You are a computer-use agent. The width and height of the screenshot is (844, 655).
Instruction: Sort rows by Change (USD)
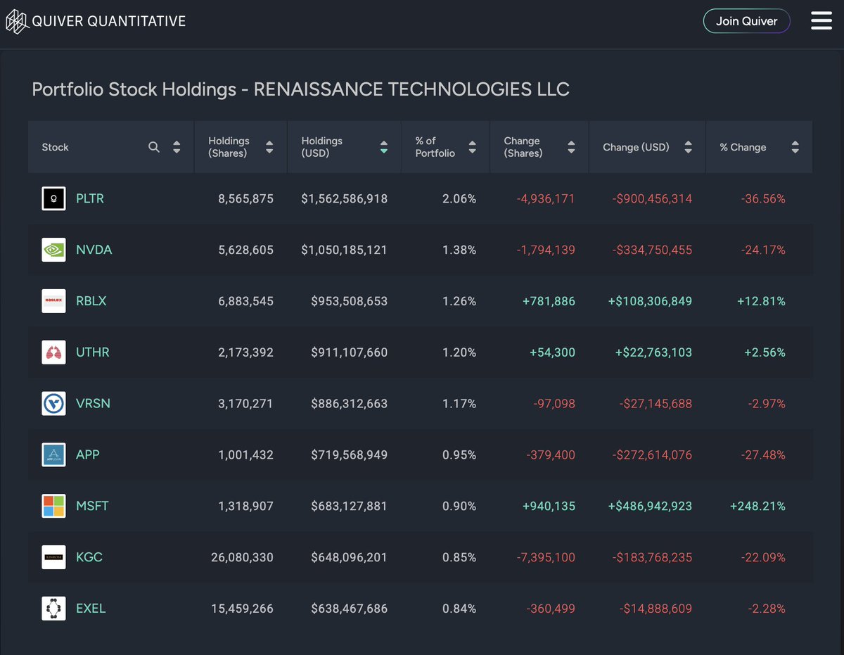688,147
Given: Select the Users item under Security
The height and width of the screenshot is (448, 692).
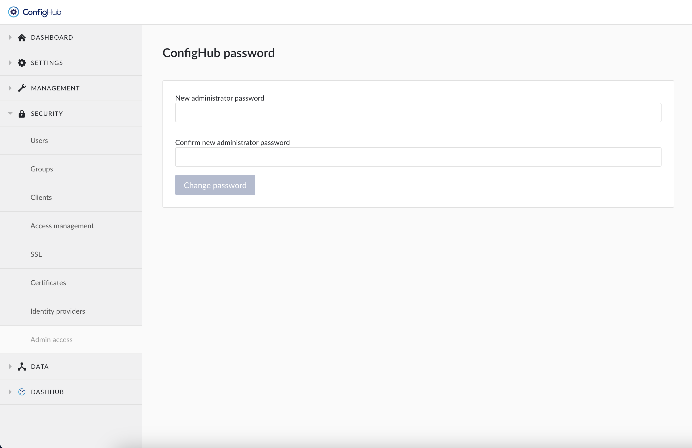Looking at the screenshot, I should [39, 141].
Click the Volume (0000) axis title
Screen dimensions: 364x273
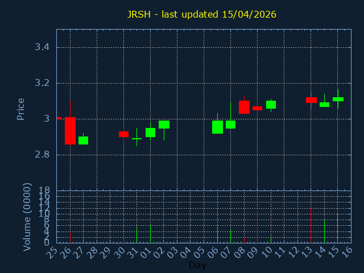point(27,217)
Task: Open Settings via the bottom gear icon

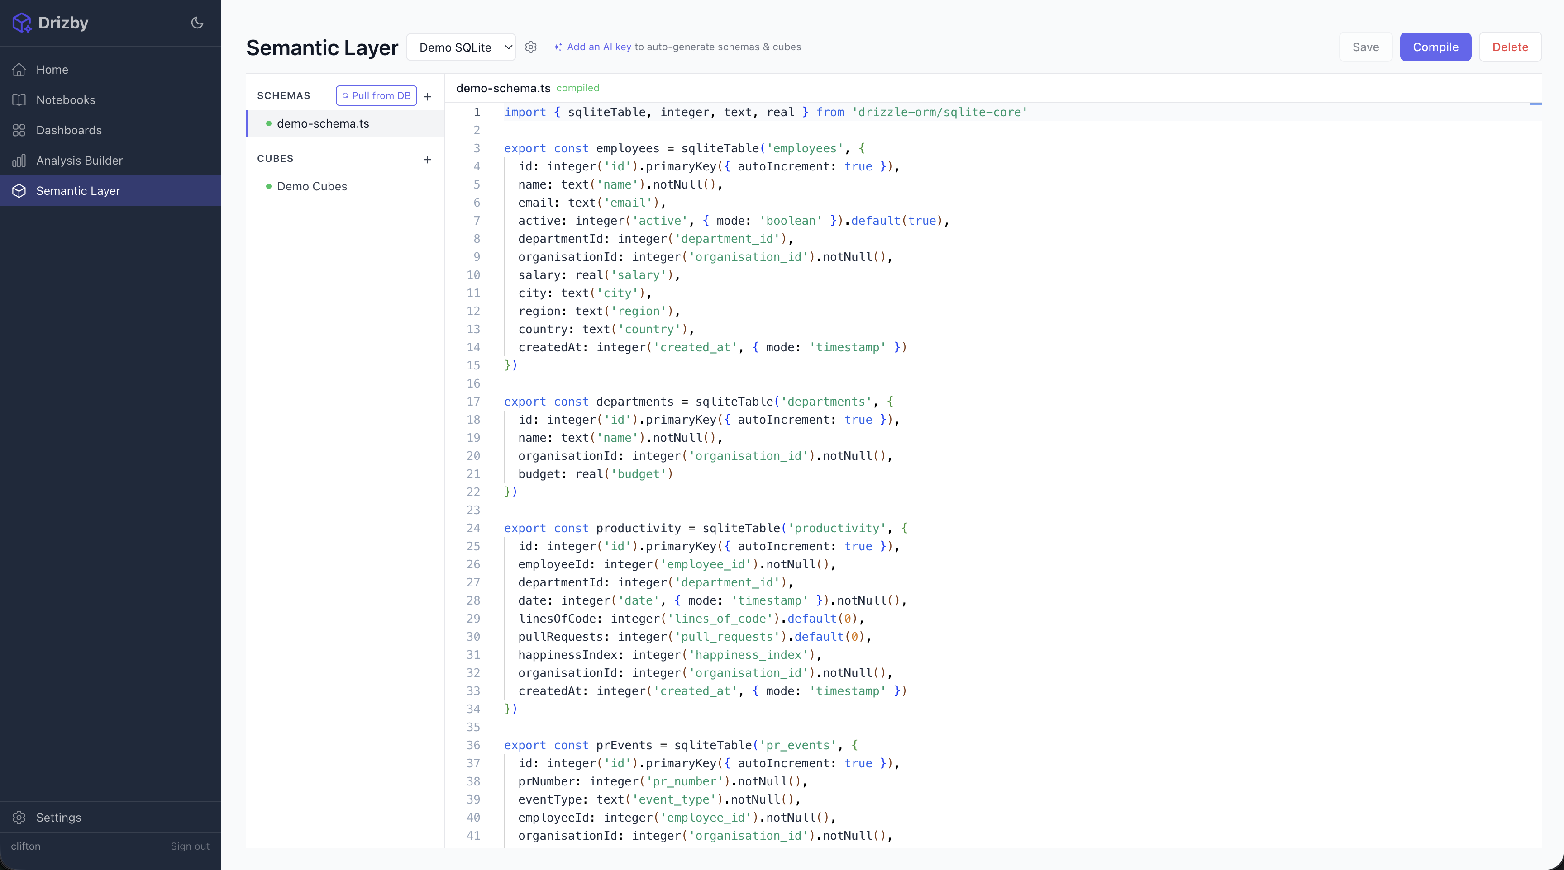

........

Copy out all of the data above line for line, keeping every word and number the same, and leave the pictures out of your copy.

• OUTPUT FOR THIS TASK:
You are a computer-use agent. The width and height of the screenshot is (844, 655).
Instruction: Sort rows by Change (USD)
688,147
Given: Select the Users item under Security
The height and width of the screenshot is (448, 692).
Looking at the screenshot, I should [39, 141].
Click the Volume (0000) axis title
Screen dimensions: 364x273
point(27,217)
Task: Open Settings via the bottom gear icon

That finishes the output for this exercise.